I remember some months (maybe more than a year ago) when there was a story about a Doom-style engine in Javascript and someone commented how sad it was that with all this powerful technology, we're getting excited about 1990s style graphics in web browsers.
I had sympathy for that but it now seems to me like web technologies are improving at such a rate that we'll hit near-native performance in a few years (of course, technologies like Google's NaCl can do that now but it would be quite something to see technologies like WebGL and Javascript close the performance gap).
I pegged my CPU and got about three frames per second in both Chrome and Firefox, but that's on Linux with Intel graphics; about the bottom of the heap as far as 3D acceleration goes.

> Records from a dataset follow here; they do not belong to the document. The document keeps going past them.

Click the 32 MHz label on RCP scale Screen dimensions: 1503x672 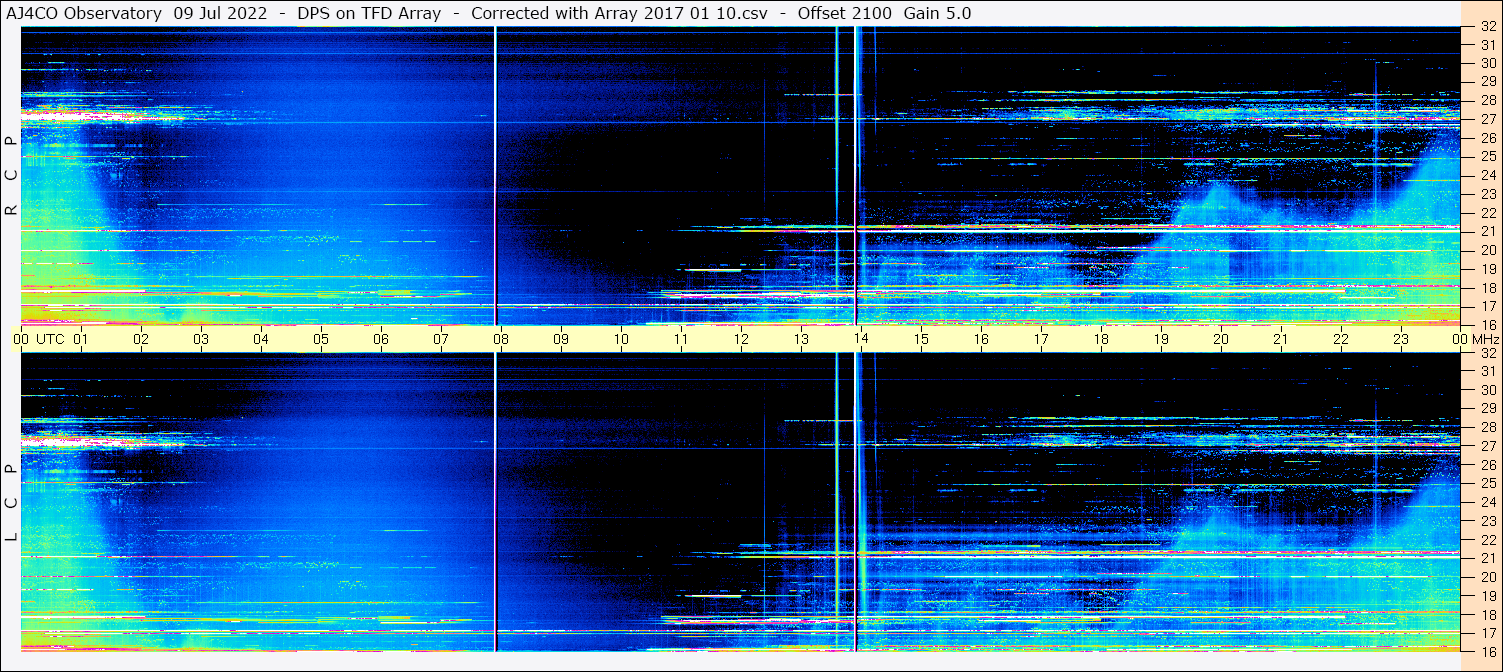[1488, 27]
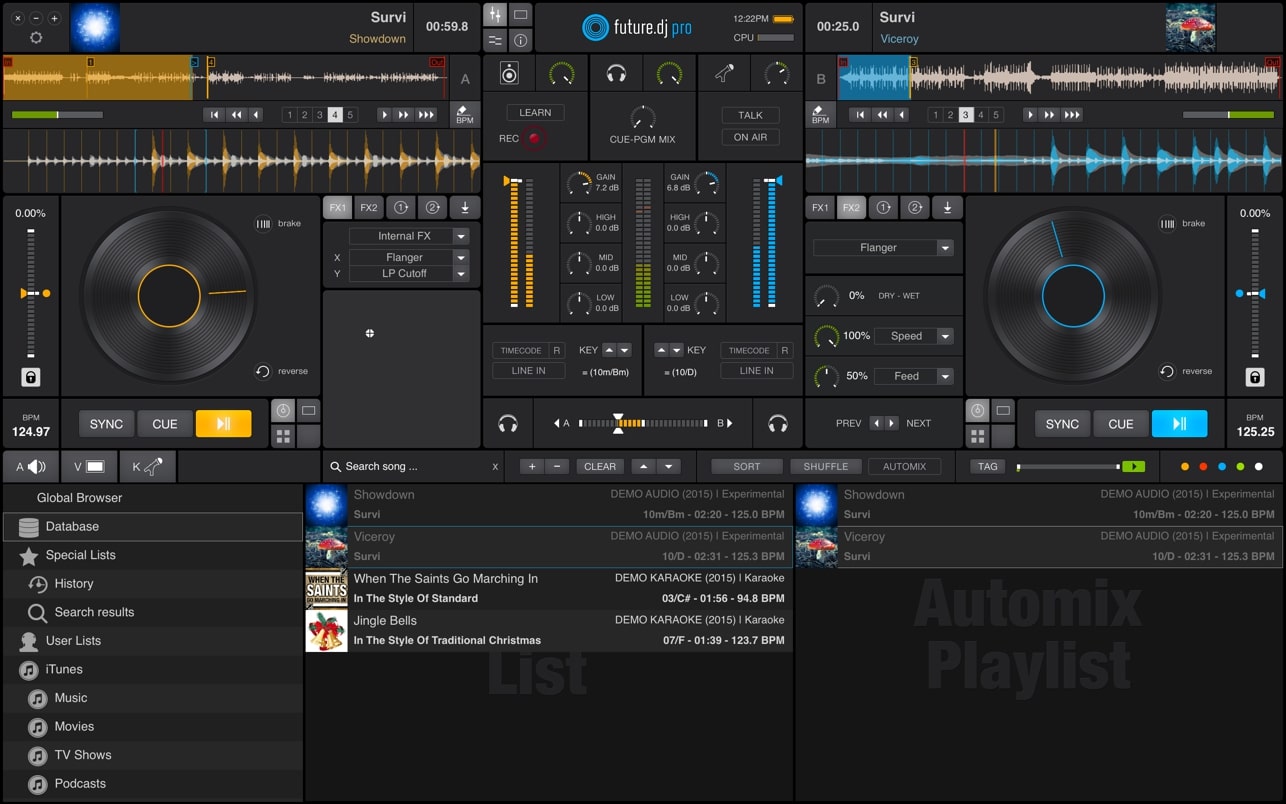Open the LP Cutoff Y-axis dropdown
The image size is (1286, 804).
409,273
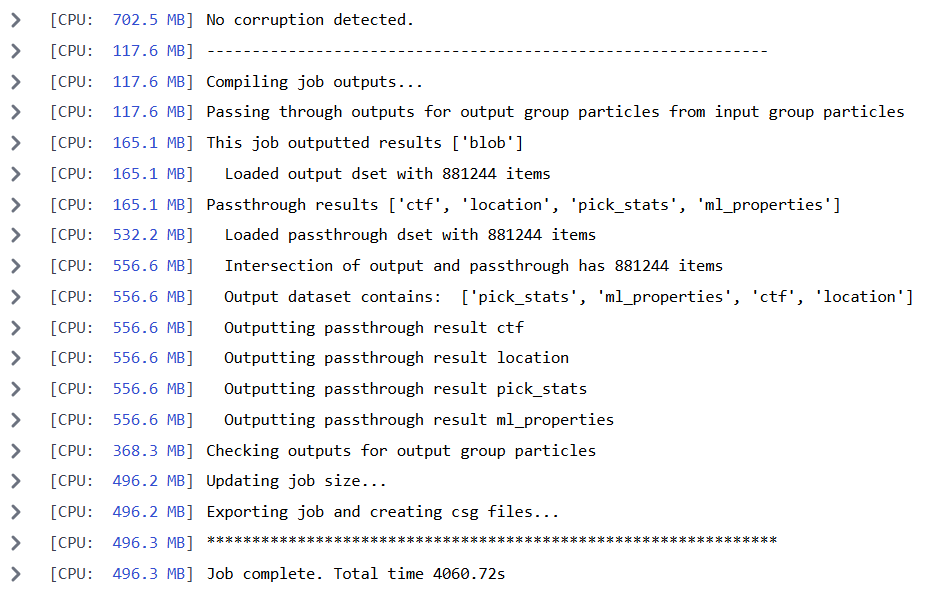Click the 532.2 MB CPU memory value
947x594 pixels.
pyautogui.click(x=149, y=235)
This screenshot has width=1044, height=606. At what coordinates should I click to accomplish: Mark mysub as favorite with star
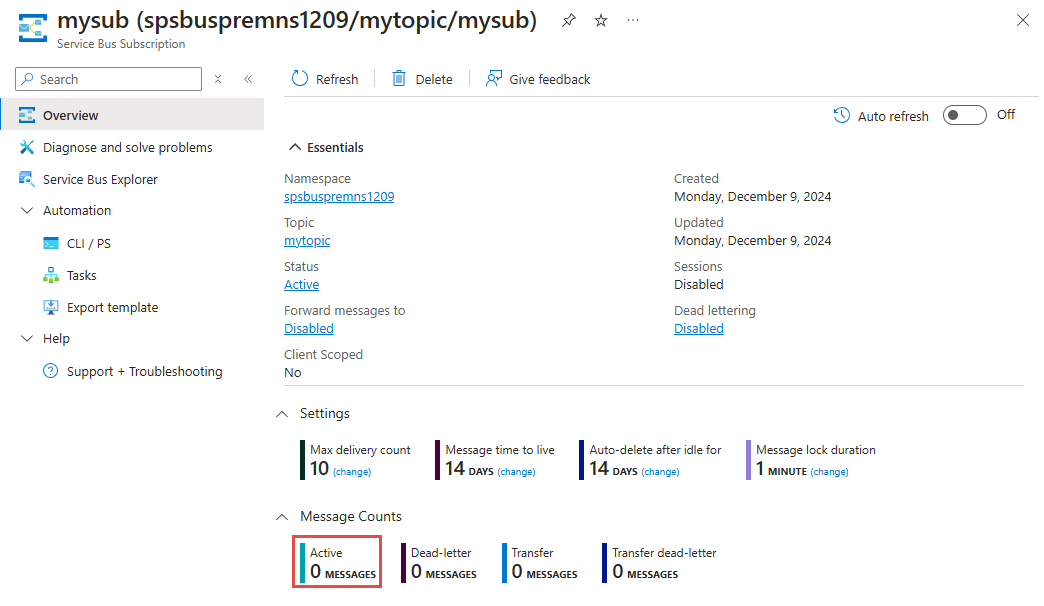point(601,20)
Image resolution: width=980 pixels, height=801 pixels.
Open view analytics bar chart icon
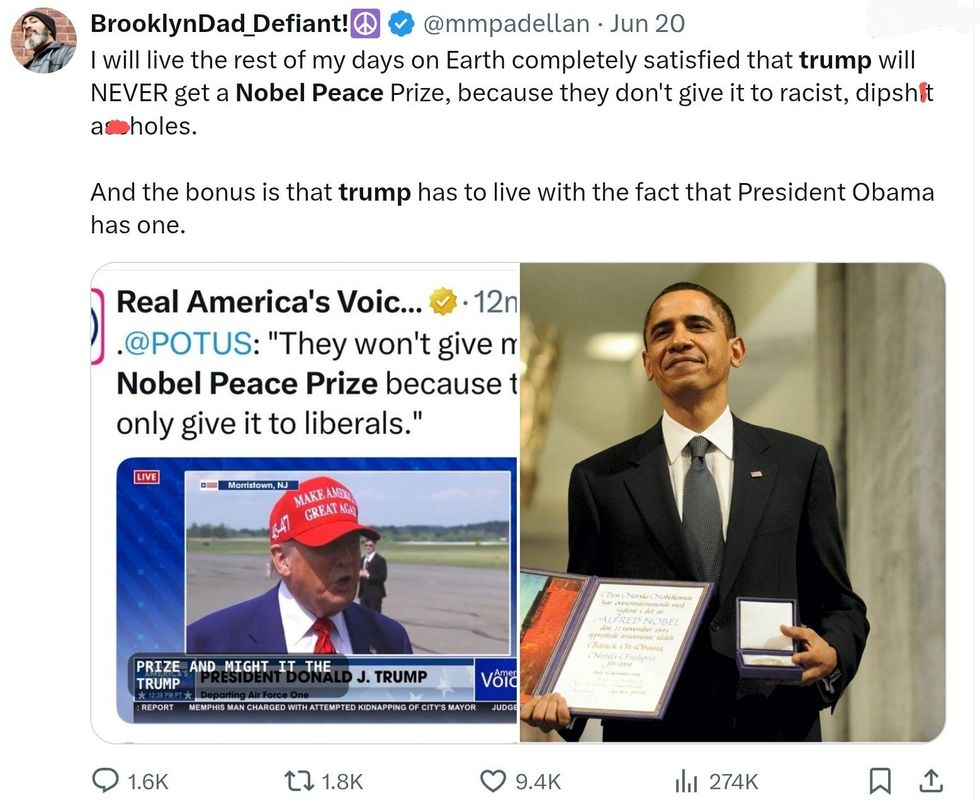687,781
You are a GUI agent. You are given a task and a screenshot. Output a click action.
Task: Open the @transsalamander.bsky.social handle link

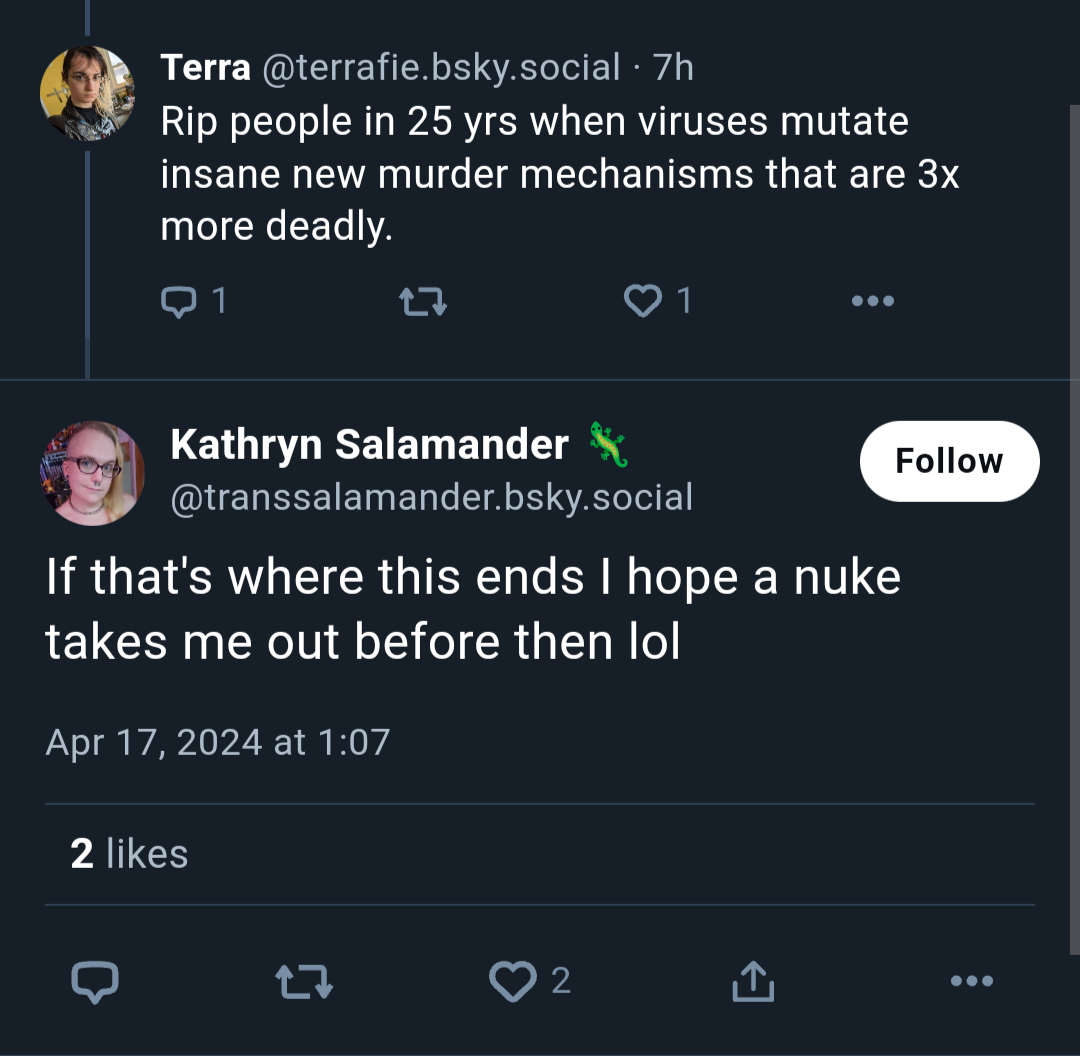tap(431, 497)
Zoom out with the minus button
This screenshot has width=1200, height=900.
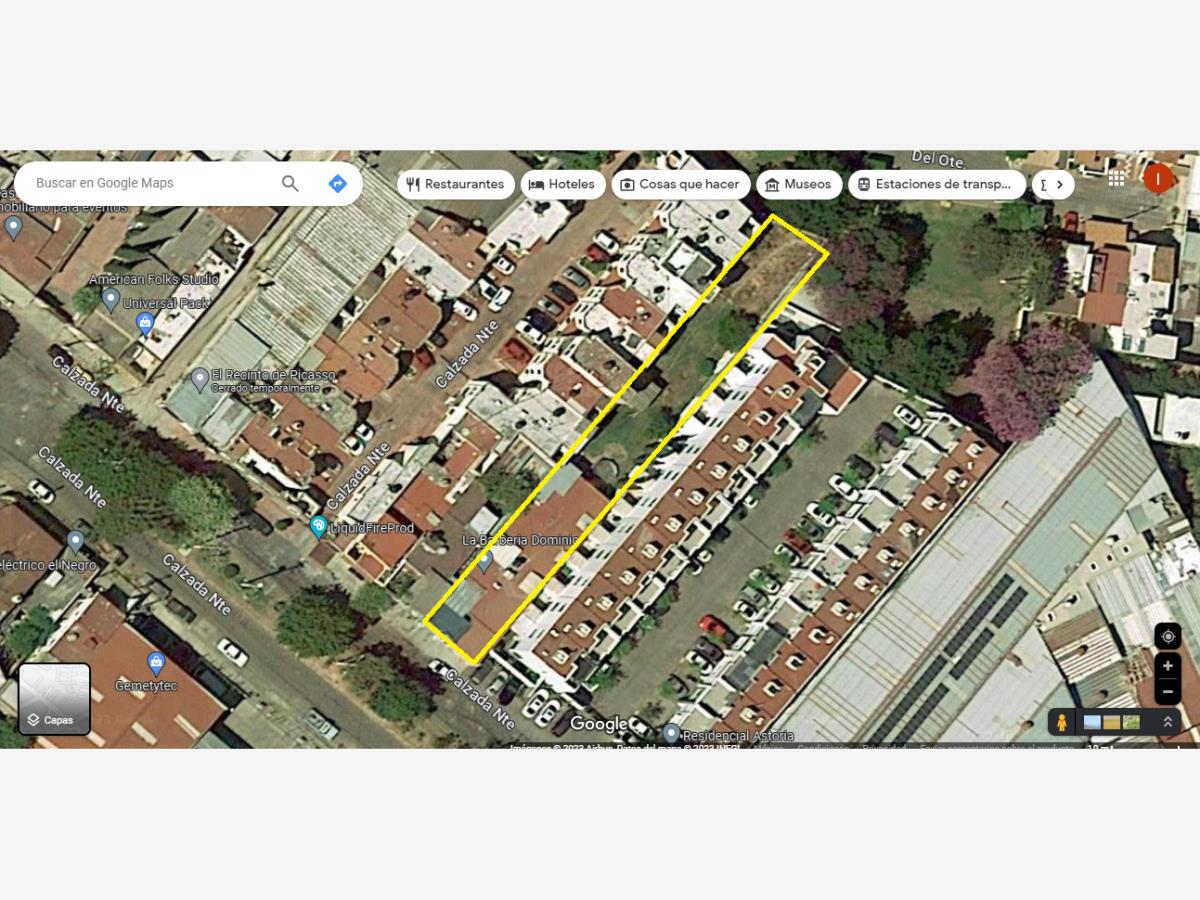[1168, 691]
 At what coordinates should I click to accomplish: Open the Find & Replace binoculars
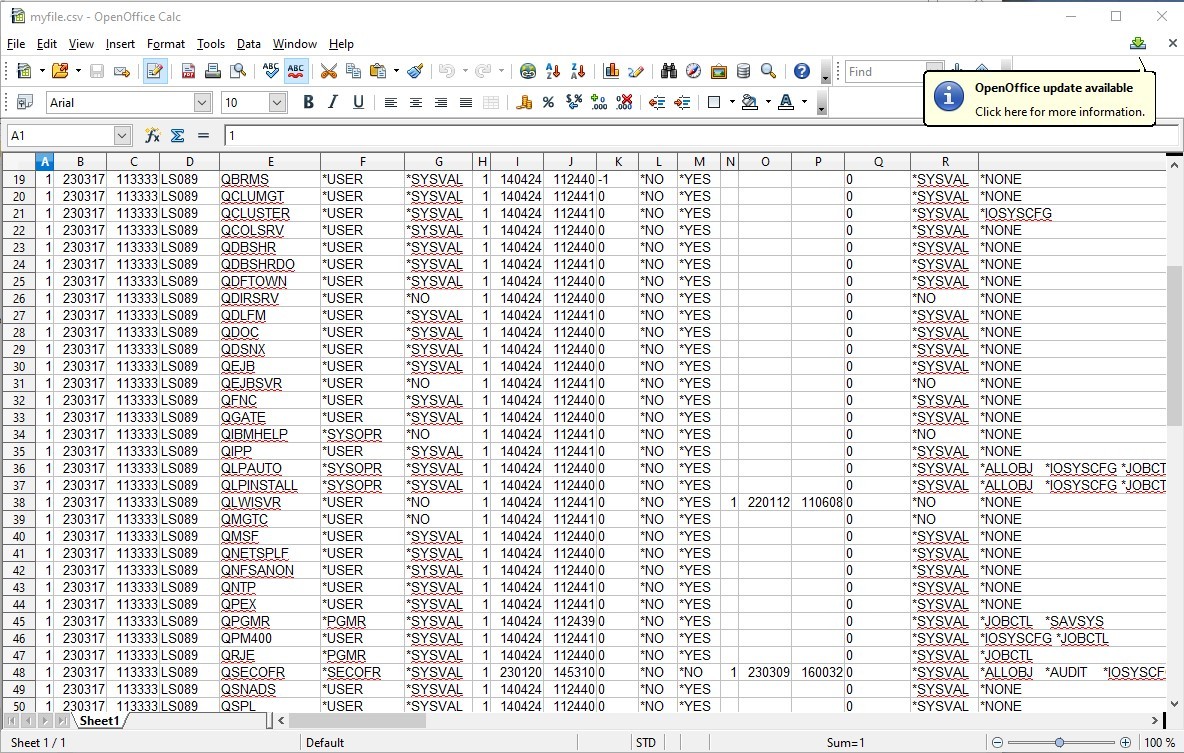point(669,71)
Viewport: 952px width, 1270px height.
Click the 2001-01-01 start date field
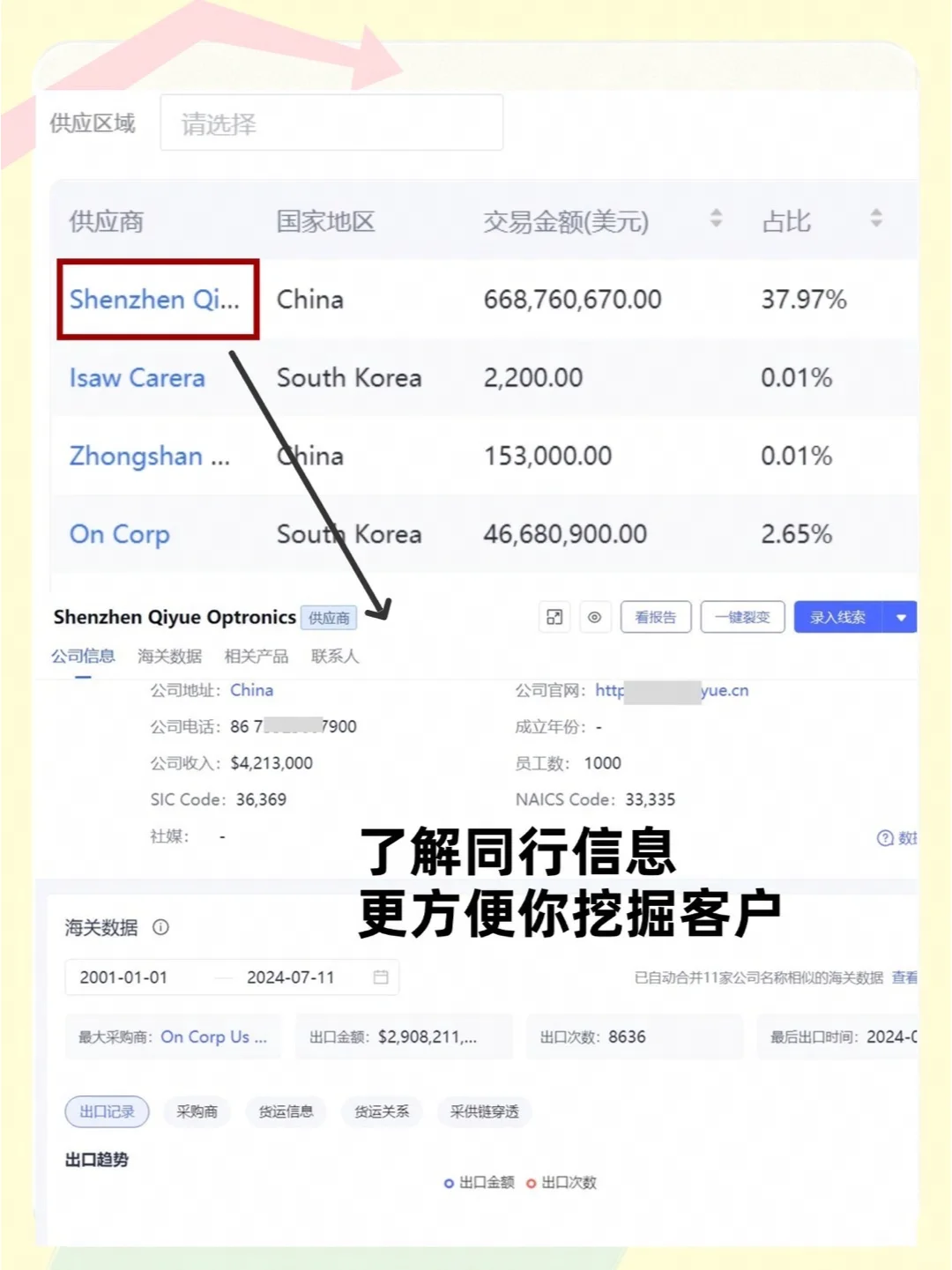pyautogui.click(x=123, y=977)
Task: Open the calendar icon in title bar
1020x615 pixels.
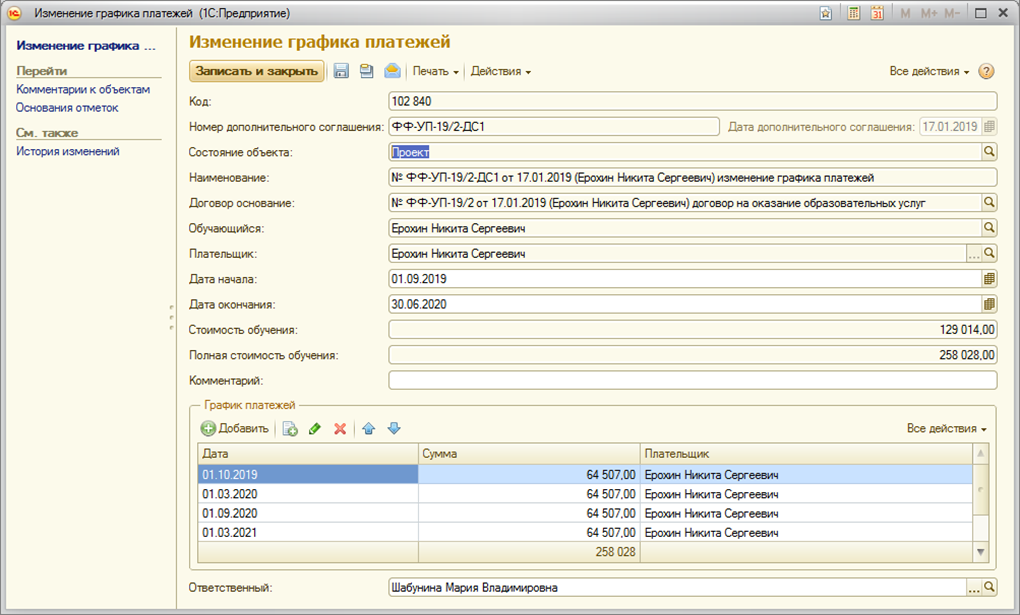Action: click(876, 13)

Great test. I don't have IE9 (since I need IE8 for testing, and MS still hasn't figured out how/conjured the will to make IE work like a normal application), but it's interesting to compare FF4 and Chrome. The performance looked about equivalent between the 2. Neither reports a framerate, so not sure about the exact numbers.
Just a FYI - You can uninstall IE9 from your computer. It's not listed in the Add/Remove Programs list but you can find it under the "Installed Updates" list.
And everything truly reverts to the same as it was before, Vista with IE7 upgraded to IE8? I'm (understandably in my opinion) a bit wary. I need to test websites on a normal installation of IE8. IE often has odd little details that make one machine act different from another once you start changing things.